REQUIREMENT —
Please rewrite the lines between the one holding "740x414 pixels." and the one holding "[x=185, y=401]", inclusive, changing "basket" to "cart" and leaving everything else the same.
::: DATASET RECORDS :::
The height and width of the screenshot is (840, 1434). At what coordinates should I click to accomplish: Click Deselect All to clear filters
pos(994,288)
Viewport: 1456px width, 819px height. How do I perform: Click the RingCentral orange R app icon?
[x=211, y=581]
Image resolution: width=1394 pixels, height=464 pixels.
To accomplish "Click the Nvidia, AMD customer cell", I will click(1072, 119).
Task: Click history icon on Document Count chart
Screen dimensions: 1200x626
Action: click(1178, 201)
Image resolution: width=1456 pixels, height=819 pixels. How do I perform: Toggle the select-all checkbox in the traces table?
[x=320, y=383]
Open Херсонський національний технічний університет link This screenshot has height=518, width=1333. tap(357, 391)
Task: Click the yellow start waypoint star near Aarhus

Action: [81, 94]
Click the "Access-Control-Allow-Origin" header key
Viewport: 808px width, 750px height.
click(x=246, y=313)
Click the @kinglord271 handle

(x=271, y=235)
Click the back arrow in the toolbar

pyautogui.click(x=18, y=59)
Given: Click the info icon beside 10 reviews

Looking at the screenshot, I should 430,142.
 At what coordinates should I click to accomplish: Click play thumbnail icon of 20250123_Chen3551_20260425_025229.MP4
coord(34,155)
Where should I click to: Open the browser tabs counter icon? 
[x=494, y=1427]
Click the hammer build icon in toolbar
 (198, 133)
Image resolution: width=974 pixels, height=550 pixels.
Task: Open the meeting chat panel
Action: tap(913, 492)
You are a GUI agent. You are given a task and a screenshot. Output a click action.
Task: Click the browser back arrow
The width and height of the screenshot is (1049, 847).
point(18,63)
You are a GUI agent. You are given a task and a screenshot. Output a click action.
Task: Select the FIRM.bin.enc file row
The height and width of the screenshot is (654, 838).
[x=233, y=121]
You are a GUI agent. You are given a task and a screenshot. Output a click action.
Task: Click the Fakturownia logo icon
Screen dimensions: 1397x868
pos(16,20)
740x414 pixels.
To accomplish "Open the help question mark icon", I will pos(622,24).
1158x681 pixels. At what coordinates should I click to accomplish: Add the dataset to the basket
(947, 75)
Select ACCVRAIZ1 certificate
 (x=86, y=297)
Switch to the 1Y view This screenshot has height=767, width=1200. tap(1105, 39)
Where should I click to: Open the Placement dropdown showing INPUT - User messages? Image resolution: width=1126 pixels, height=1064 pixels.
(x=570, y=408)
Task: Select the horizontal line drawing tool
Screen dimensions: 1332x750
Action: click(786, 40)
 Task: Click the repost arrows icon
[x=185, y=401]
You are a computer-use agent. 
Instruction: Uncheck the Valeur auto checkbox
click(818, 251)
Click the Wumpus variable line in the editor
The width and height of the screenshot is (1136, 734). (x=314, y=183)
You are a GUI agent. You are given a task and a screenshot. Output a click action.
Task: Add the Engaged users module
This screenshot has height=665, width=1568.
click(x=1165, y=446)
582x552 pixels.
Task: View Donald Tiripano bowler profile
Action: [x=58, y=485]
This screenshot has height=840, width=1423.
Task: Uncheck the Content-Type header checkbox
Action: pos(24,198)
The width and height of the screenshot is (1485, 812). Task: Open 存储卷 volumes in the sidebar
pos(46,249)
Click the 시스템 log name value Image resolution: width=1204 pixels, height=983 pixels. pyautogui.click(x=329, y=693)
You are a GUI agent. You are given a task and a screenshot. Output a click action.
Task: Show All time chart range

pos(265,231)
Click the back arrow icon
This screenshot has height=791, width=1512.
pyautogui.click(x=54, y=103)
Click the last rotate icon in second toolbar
:::
RESPONSE TO THIS TASK —
740x414 pixels.
To accomplish "Open the help question mark icon", I will pos(622,24).
1158x681 pixels. At what coordinates should I click to accomplish: Add the dataset to the cart
(947, 75)
Select ACCVRAIZ1 certificate
 (x=86, y=297)
Switch to the 1Y view This screenshot has height=767, width=1200. tap(1105, 39)
Where should I click to: Open the Placement dropdown showing INPUT - User messages? Image resolution: width=1126 pixels, height=1064 pixels.
(x=570, y=408)
Task: Select the horizontal line drawing tool
Screen dimensions: 1332x750
Action: click(786, 40)
 Task: Click the repost arrows icon
[x=185, y=401]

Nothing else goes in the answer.